Imagine you're looking for a recipe for a vegetarian dinner party. You could flip through cookbooks, search Google, or ask a friend. Each approach has trade-offs — and the same is true for how we search through project documents, specifications, and corporate knowledge bases.
The Problem with Traditional Search
Traditional search methods have fundamental limitations. They work by matching keywords rather than understanding what you actually want. Consider a complex housing search requiring multiple criteria: affordable 3-bedroom homes, good schools, reasonable commute times, and low crime rates. Traditional methods force users to manually cross-reference dozens of browser tabs and information sources.
Researchers and librarians historically spent months or years manually synthesizing information across multiple sources—a labor-intensive process that persists today.
Large Language Models: Promise and Limitations
Large Language Models like ChatGPT offer semantic understanding but face critical constraints. Despite their capabilities, they struggle to reliably process more than a few dozen pages of text without confusion. With corporate knowledge bases containing millions of pages, LLMs cannot handle serious research tasks requiring comprehensive data analysis.
Semantic Search and RAG
Retrieval Augmented Generation (RAG) provides a solution by filtering only relevant information before feeding it to AI models. Using embedding models, the system converts text into a multi-dimensional coordinate space where semantically similar content clusters together—like neighborhoods where similar recipes reside.
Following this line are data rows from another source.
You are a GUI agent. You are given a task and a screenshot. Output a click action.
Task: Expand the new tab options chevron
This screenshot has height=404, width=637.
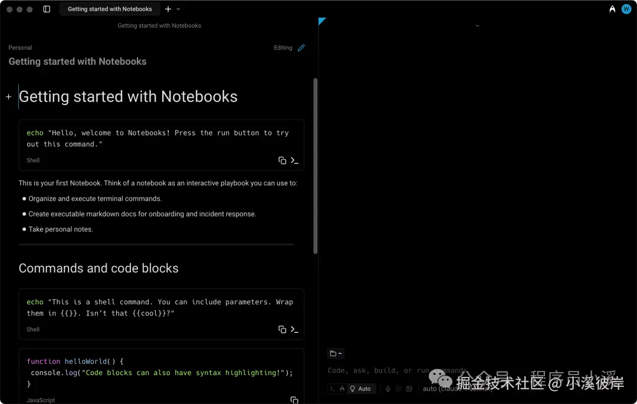178,9
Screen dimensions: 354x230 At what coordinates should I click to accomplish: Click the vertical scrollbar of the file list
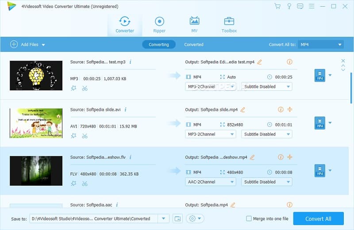pyautogui.click(x=351, y=89)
This approach surpasses keyword search: each point on the map is based on the characteristics of the recipe noted by the model. For example, crab cakes differ from sponge cakes despite shared keywords.
Limitation: RAG systems miss referenced content. If a recipe references another recipe elsewhere, the AI may generate guesses rather than consult the actual source material.
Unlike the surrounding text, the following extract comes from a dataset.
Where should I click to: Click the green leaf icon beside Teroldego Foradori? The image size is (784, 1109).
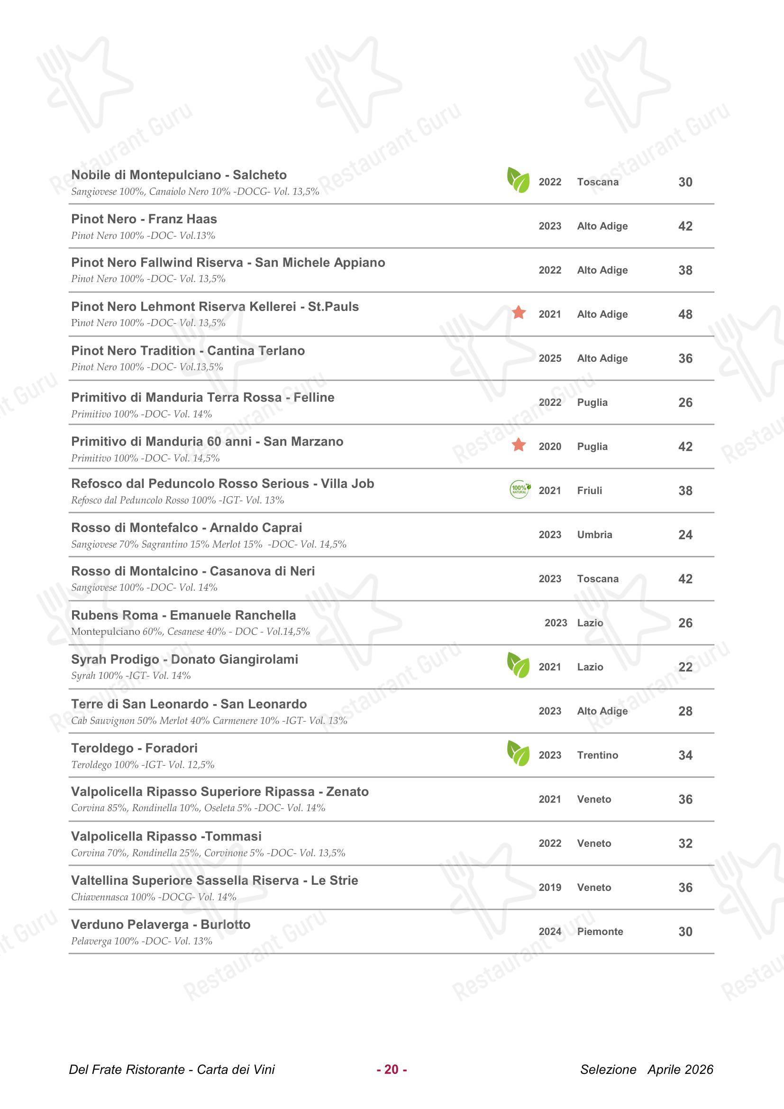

Agentic Search: The Future
Agentic RAG enables AI models to conduct independent research like human investigators. The system provides tools including:
- Web search
- Keyword search
- Semantic search
- Calculator
Models can run multiple searches, follow investigative leads, and compile information from various sources autonomously. Complex research previously requiring months can now be completed in minutes.
Trade-offs: Multiple searches consume more time and resources. Models may craft imprecise queries, give up prematurely, or focus on irrelevant details. Context window limitations affect result quality.
Looking Forward
As AI models improve and become more affordable, agentic search will enable faster, more sophisticated research capabilities. The technology promises a future where asking an AI to research complex topics might be as simple and quick as asking basic factual questions.
The critical challenge ahead involves adapting to systems where comprehensive analysis becomes as accessible as messaging, particularly for teams managing extensive datasets.